A Distillery Museum & Warehouse for Alliance-1892
This Distillery Museum & Warehouse is built on an empty lot next to a railroad in 2016. Constructed by Lead architects, Levon Ayrapetov, Valeriya Preobrazhenskaya, Diana Grekova and Yegor Legkov for Alliance-1892, the team was tasked to create something that is symbolic to creation and rebirth. The architects explored all the possible architectural elements and the plan they came up with was to demonstrate the role of the distillery in the life of the city.

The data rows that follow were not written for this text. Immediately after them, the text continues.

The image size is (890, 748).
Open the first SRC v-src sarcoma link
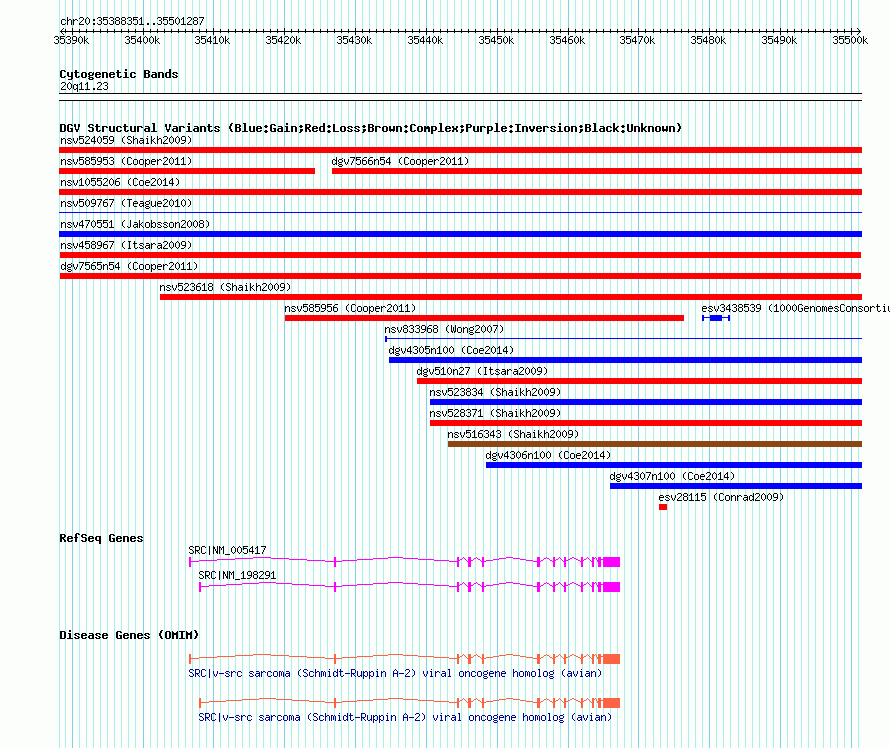395,674
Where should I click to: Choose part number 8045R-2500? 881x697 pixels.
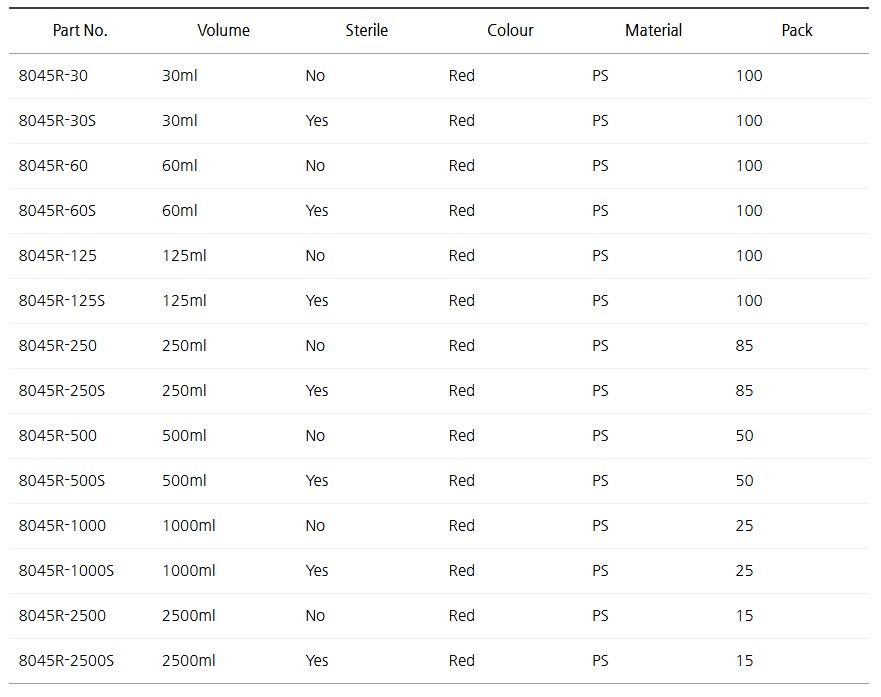point(62,616)

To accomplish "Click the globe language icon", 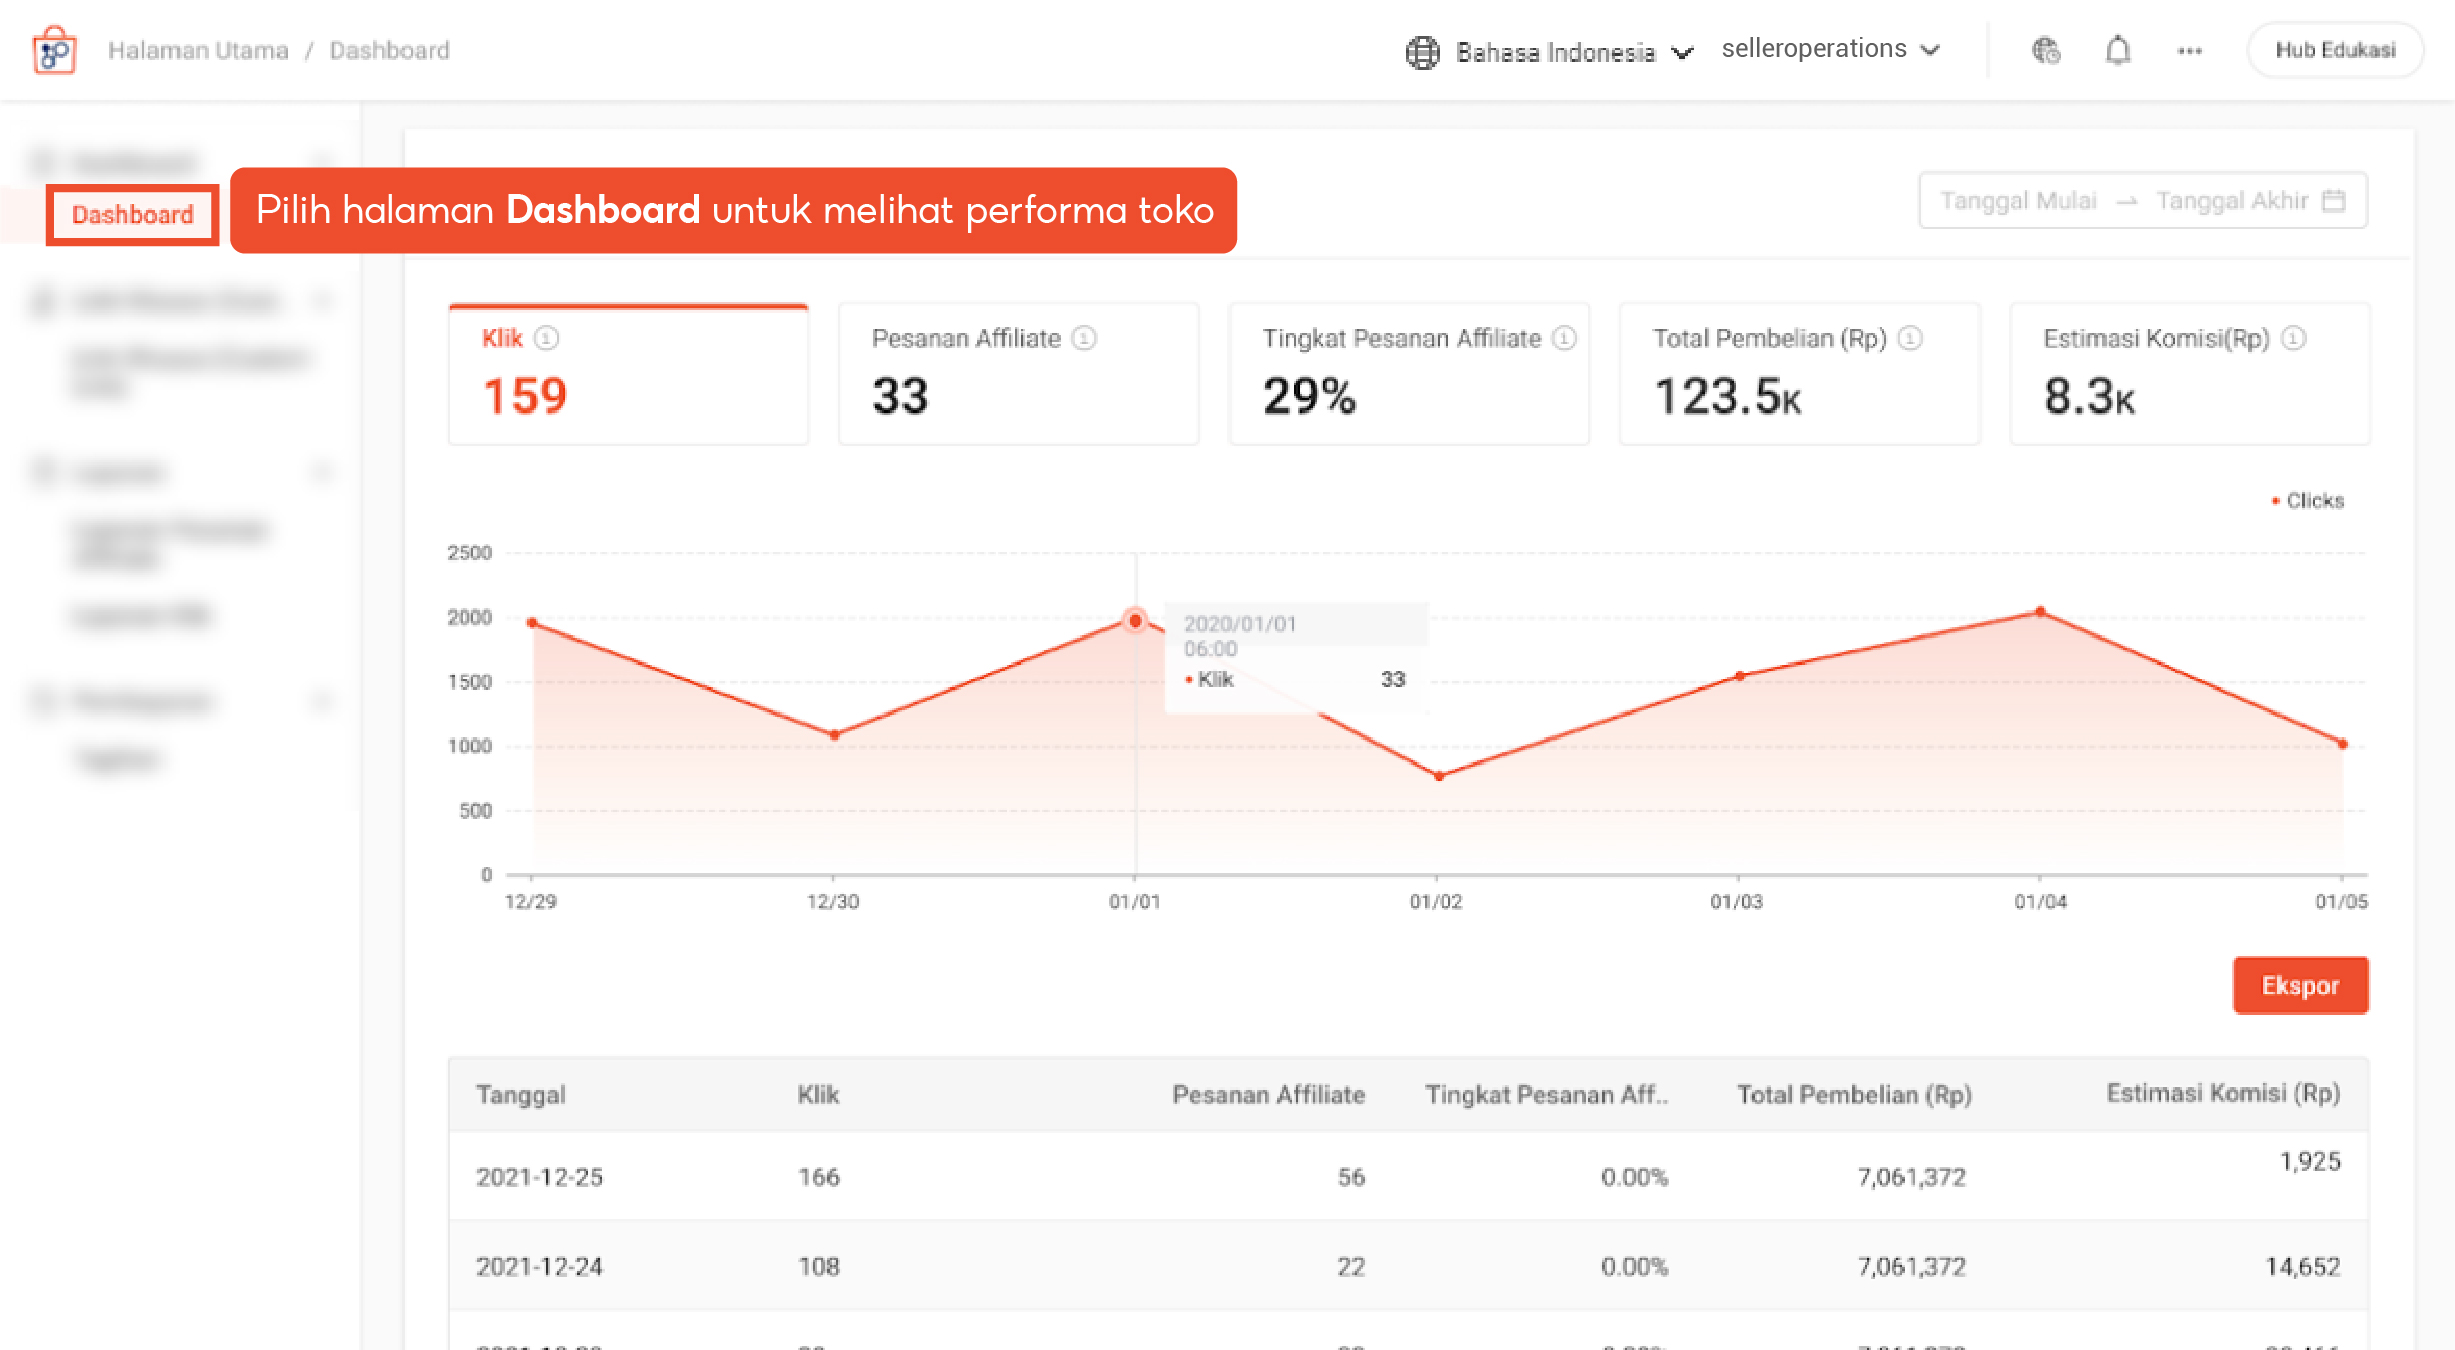I will pos(1421,52).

“Based on the fact that brandy ultimately comes from grapevines, rich in Christian symbolism from the Tree of Life to the Blood of Christ,” the architects incorporated several literary symbols into the design. The project quickly evolved into the creation of a highly symbolic architectural ensemble, with the main function of the warehouse to store brandy barrels. Part of the complex is to serve both public functions and receptions.
Literary symbols were used in the design to conjure up images of harmonious interaction among different symbols and signs
A lot of wood and metal are some of the paired symbols that formed the shape of The Distillery Museum and Warehouse buildings. Some of the symbols formed are the opposites such as internal and external, male and female, low and high and closed and open.
Pictured above, the other end of the wooden block was deliberately constructed to look like a high-volume triangle, which means the elements of both wood and metal, according to the works of the architects, they are meant to generate space between and inside themselves, jointly organising the space around them.
For example, the architect approach the terms ‘preservation’ and ‘nurturing’ in the form of male and female. So, based on the feminine principle, ‘preservation’ and ‘nurturing’ embody a lot of “depth, darkness, naturalness, earth, heaviness and fullness, in contrast to the masculine ideas of presentation, show, productivity, rigidity and emptiness.”
Another interesting notion was ‘He’ and ‘She’ become mates who give birth to architectural form in space. “Moving around and between, far and near, one can see how these two forms move closer, merge, stand motionless for a fraction of an instant, then disconnect to play their part in a fascinating dance.”